A encardenação é manual, livro a livro. Ele sai com a lombada quadrada, mas é arredondada à marteladas, uma a uma. Em seguida, cola-se a capa, feita no Riacho Fundo, com fibra de bananeira e bagaço de cana, em tecnologia avançada, com controle de PH (acidez do papel). ;É feito para durar. Precisou de umas 100 bananeiras e umas 200 canas devidamente chupadas. É preciso misturar essas fibras e passar em uma calandra para que fique maleável;.
A próxima parada é Taguatinga para a confecção dos clichês das vinhetas que ilustram o livro. O profissional fotografa com uma máquina alemã e imprime com alumínio: ;Fico sofrendo, pensando na hora em que esse cara vender a máquina;. Quando produziu o livro do Dalton Trevisan, tudo foi feito com serigrafia e o Salles precisou alugar um prédio para instalar o profissional do ramo, o serígrafo, que confeccionou tudo folha a folha, resultando em quase 1 milhão de impressões. Dava para figurar no Livro dos Recordes.
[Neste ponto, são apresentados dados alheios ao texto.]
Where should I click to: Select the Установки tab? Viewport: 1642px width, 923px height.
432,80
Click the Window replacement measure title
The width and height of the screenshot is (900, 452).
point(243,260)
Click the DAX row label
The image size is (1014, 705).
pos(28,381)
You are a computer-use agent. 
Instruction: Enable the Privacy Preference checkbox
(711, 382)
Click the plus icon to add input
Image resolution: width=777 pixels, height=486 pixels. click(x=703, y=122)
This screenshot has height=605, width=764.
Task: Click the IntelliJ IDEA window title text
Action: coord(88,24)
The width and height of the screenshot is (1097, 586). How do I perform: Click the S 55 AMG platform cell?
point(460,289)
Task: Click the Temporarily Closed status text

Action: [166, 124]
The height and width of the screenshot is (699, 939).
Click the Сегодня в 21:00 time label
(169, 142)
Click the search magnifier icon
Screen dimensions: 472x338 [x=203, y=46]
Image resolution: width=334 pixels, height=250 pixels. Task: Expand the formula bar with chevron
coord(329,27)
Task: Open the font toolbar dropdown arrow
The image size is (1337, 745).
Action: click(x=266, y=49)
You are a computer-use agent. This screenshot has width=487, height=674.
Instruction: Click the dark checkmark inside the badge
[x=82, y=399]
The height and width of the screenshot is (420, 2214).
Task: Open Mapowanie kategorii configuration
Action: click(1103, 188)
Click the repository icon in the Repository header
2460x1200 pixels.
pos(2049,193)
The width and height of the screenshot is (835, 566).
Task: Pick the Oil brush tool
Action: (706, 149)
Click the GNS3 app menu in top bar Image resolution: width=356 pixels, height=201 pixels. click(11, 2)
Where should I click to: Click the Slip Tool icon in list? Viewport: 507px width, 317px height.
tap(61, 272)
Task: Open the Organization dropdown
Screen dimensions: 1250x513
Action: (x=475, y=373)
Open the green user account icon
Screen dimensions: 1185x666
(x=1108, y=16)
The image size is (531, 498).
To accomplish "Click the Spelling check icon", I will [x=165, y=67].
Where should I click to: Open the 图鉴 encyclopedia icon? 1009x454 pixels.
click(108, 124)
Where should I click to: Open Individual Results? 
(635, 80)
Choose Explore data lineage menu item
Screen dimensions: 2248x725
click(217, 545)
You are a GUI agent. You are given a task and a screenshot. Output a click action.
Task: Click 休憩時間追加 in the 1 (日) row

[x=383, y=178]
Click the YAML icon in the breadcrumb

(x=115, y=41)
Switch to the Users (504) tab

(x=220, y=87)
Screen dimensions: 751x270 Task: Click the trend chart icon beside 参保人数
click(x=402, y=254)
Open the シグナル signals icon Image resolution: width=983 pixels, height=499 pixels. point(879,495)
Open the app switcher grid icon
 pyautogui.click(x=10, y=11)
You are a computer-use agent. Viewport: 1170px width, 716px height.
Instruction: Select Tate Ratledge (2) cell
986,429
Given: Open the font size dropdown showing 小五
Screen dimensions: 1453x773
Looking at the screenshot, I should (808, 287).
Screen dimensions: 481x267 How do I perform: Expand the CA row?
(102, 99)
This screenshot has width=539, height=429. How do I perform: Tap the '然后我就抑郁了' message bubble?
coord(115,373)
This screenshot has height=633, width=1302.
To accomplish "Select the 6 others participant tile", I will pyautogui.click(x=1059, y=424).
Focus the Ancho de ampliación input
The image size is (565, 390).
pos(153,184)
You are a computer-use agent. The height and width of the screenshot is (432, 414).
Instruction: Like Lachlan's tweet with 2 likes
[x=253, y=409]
É todo esse processo que torna os livros objetos únicos. Houve uma exposição de uma confraria de bibliófilos nos Estados Unidos e um livro ilustrado pelo gravurista pernambucano Samico custava 2 mil dólares: ;Quando eu disse que os nossos livros custavam 100 reais, a mulher levou um susto. Eles fazem tudo a laser. O José Mindlin, que é sócio da nossa confraria, me disse que ia abrir a confraria dele. Eu disse: sou o sócio número 1. Ele só fez um livro e precisou cobrar R$ 450 para empatar as despesas. Ele me perguntou como consigo fazer um livro ao preço de R$ 150. É porque ele contratou alguém para fazer. Aqui eu faço tudo, sou eu e eu. Isso faz a diferença no preço final;.
Preço de custo
A Confraria coordenada pelo Salles tem entre outros sócios o empresário José Mindlin, o ator Paulo Betti, o banqueiro Pedro Moreira Salles, o autor de novelas Manoel Carlos, o empresário Horácio Piva, mas também a Dona Terezinha, professora da rede pública de ensino do Piauí e o fazendeiro José Rossato, em Mato Grosso: ;Alguns confrades me dizem para aumentar o preço dos livros;, comenta Salles. ;Claro que tem gente que pode pagar mais. No entanto, existe também a Dona Terezinha, professora do ensino médio no Piauí, que não pode. Por isso, me viro e não aumento nada;.